Юлька хмыкнула и покрутила головой, с любопытством уставившись на Варю, – давай, мол, отвечай на законный вопрос… А я посмотрю, как ты будешь выкручиваться…

– Да я и сама не знаю, доченька… – очень просто ответила на сложный вопрос Варя. – Наверное, у нее так обстоятельства сложились, кто знает…

– Ей тоже негде жить было, да?

– Может, и так…

– Как нам, да?

– Я не знаю, Дашенька. Не знаю…

– А ты ее вообще-вообще никогда не видела? Ни разу в жизни?

– Нет, Даш. Не видела.

Даша снова скуксилась, собираясь заплакать, и Юлька спросила удивленно:

– Опять? А теперь-то чего, Даш?

– А мне маму жалко, теть Юль…

– Ну все, Варь, хватит мучить и себя, и ребенка! – не выдержала продолжения грустного диалога Юлька. – Слышать больше этого не могу! Развели тут… Бог знает что, даже слов приличных подобрать не могу, одни неприличные в голову просятся! Давайте лучше пойдем на кухню и поедим! Между прочим, я целую сковородку картошки нажарила…

Никто возражать не стал. Отправились на кухню, Юлька встала к плите, подняла крышку со сковороды, и запах жаренной с луком картошки моментально заполонил все пространство. Варя сглотнула голодную слюну, произнесла тихо:

– Спасибо тебе, Юль… Я со вчерашнего вечера ничего не ела…

– А чего не ела-то?

– Да не могла как-то… От всего этого… От непонимания, что делать, как жить дальше… Просто кусок в горло не лезет.

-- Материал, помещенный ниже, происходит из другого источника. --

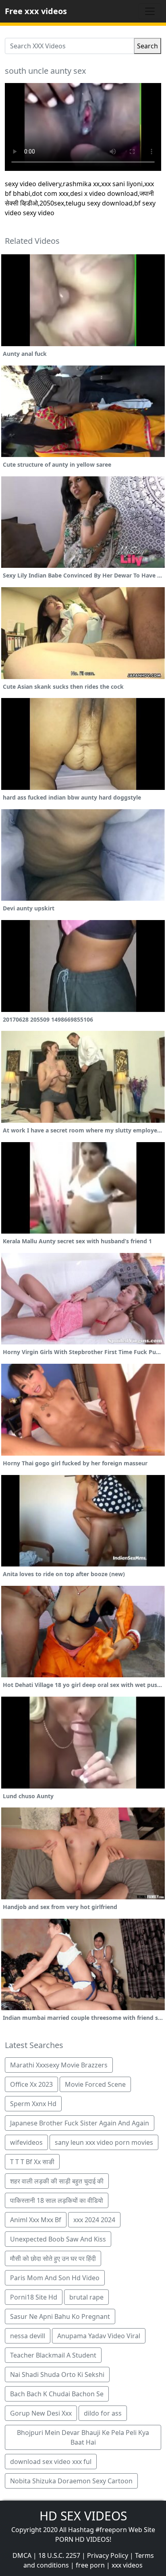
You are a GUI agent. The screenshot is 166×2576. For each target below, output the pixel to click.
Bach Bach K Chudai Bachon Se (57, 2393)
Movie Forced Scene (95, 2084)
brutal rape (86, 2297)
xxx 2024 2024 (94, 2219)
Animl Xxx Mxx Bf (35, 2219)
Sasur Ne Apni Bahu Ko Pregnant (60, 2316)
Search (147, 46)
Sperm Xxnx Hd (33, 2103)
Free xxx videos (36, 11)
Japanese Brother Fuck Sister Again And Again (79, 2123)
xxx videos (127, 2565)
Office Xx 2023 (31, 2084)
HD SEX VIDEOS (83, 2515)
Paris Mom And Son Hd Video (55, 2277)
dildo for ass (103, 2413)
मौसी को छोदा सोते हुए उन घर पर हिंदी (53, 2258)
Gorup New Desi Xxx (41, 2413)
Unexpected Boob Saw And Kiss (58, 2239)
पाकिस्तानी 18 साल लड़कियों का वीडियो (56, 2200)
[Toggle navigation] (150, 11)
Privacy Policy (107, 2555)
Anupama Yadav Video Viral (98, 2335)
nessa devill (27, 2335)
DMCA (21, 2555)
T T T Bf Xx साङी (32, 2161)
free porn (90, 2565)
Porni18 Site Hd (33, 2297)
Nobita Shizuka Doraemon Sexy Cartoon (71, 2480)
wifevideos (26, 2142)
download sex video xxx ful (50, 2461)
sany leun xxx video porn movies (104, 2142)
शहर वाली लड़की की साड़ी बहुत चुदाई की (57, 2181)
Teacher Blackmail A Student (53, 2355)
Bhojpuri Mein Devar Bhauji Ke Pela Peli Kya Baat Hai (83, 2437)
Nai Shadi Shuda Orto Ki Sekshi (57, 2374)
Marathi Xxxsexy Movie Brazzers (59, 2065)
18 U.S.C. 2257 (59, 2555)
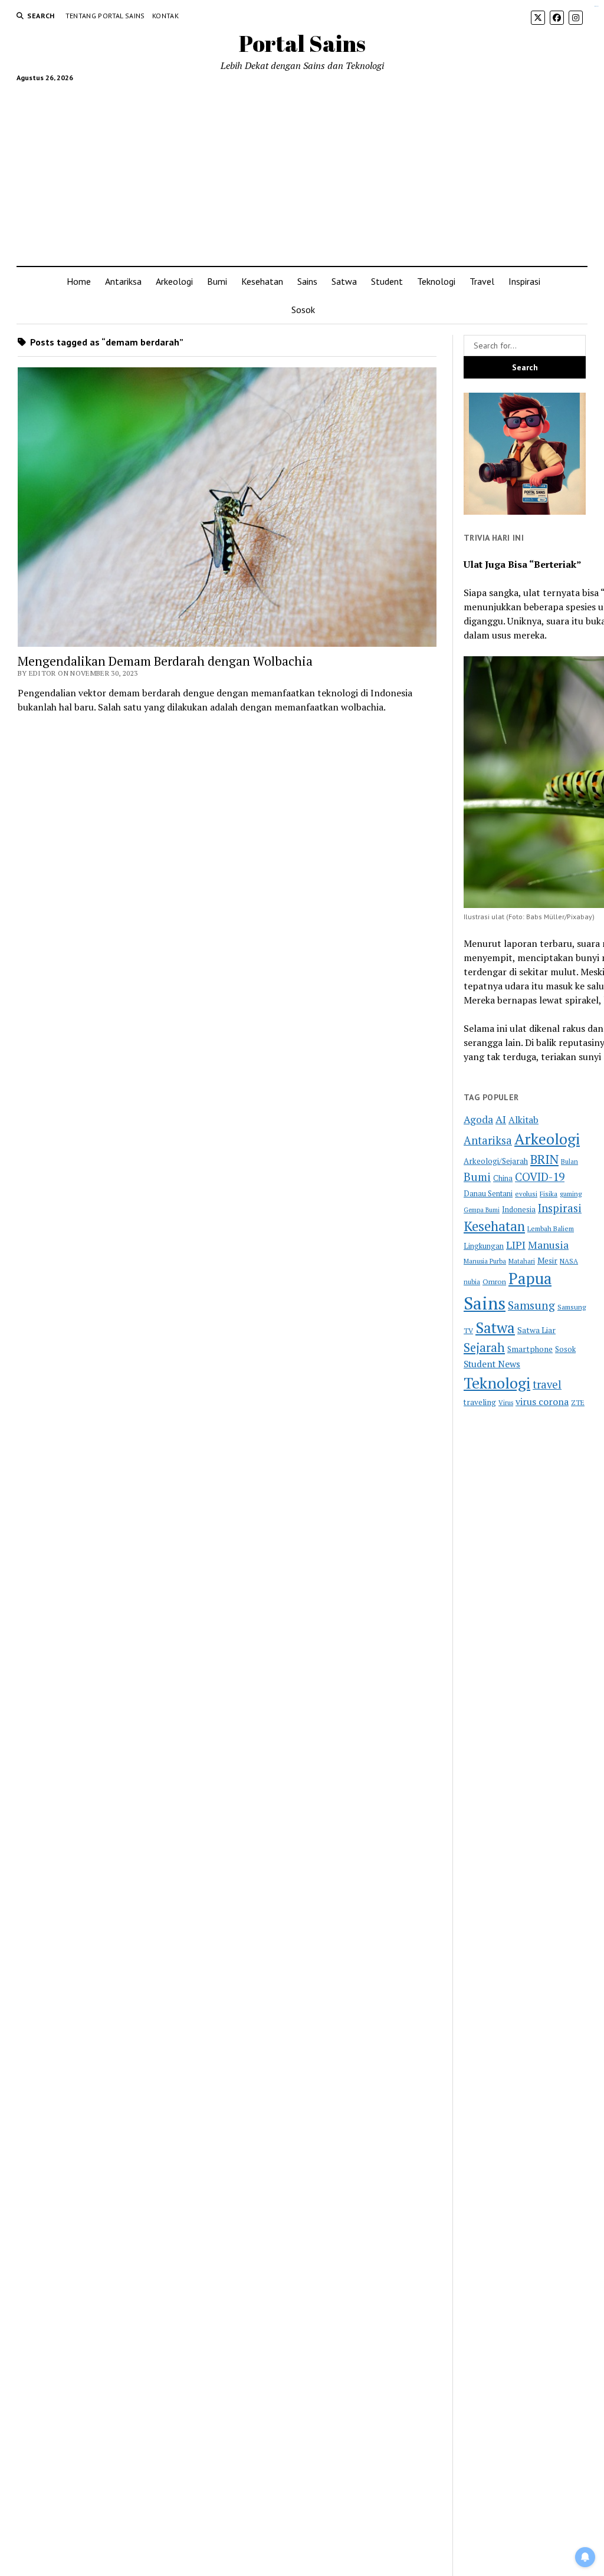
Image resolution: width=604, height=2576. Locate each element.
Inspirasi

– Ну да… Если загремишь в больницу от истощения, оно, конечно, сразу все и решится наилучшим образом. Совсем с ума сошла, что ли? Есть она не может, видите ли!

– Ну не ворчи на меня, Юль…

– А кто еще будет ворчать на тебя, если не я? Пушкин, что ли? Александр Сергеевич? Вот, ешь давай! – Юлька поставила перед Варей полную тарелку картошки. – Чтобы все смела, до последней крошки, поняла?

– Да поняла, поняла…

– Погоди, я сейчас еще молока всем налью… Дашка, Мишка, будете молоко?

– Будем… – ответила и за брата Даша. – Мишка тоже любит картошку с молоком… Ой, как вкусно, теть Юль! У мамы так вкусно никогда не получается!

– А то… – хвастливо улыбнулась Юлька и тут же вздохнула: – Хотя жареная картошка – это мой единственный кулинарный конек… Больше ничего не умею.

– А зато я умею печенье с корицей печь! И с лимонными корочками! – похвастала Даша, с удовольствием уплетая картошку. – Меня бабушка Таня научила, вот!

– Она тебе прабабушкой была, Даш… – тихо поправила дочь Варя.

– Да я знаю, мам! – грустно кивнула головой девочка. – Я знаю… Если бы прабабушка Таня не умерла, то мы бы так с ней и жили, в ее квартире… И она не позволила бы нас никуда выгнать… Ну зачем она умерла, мам? Зачем?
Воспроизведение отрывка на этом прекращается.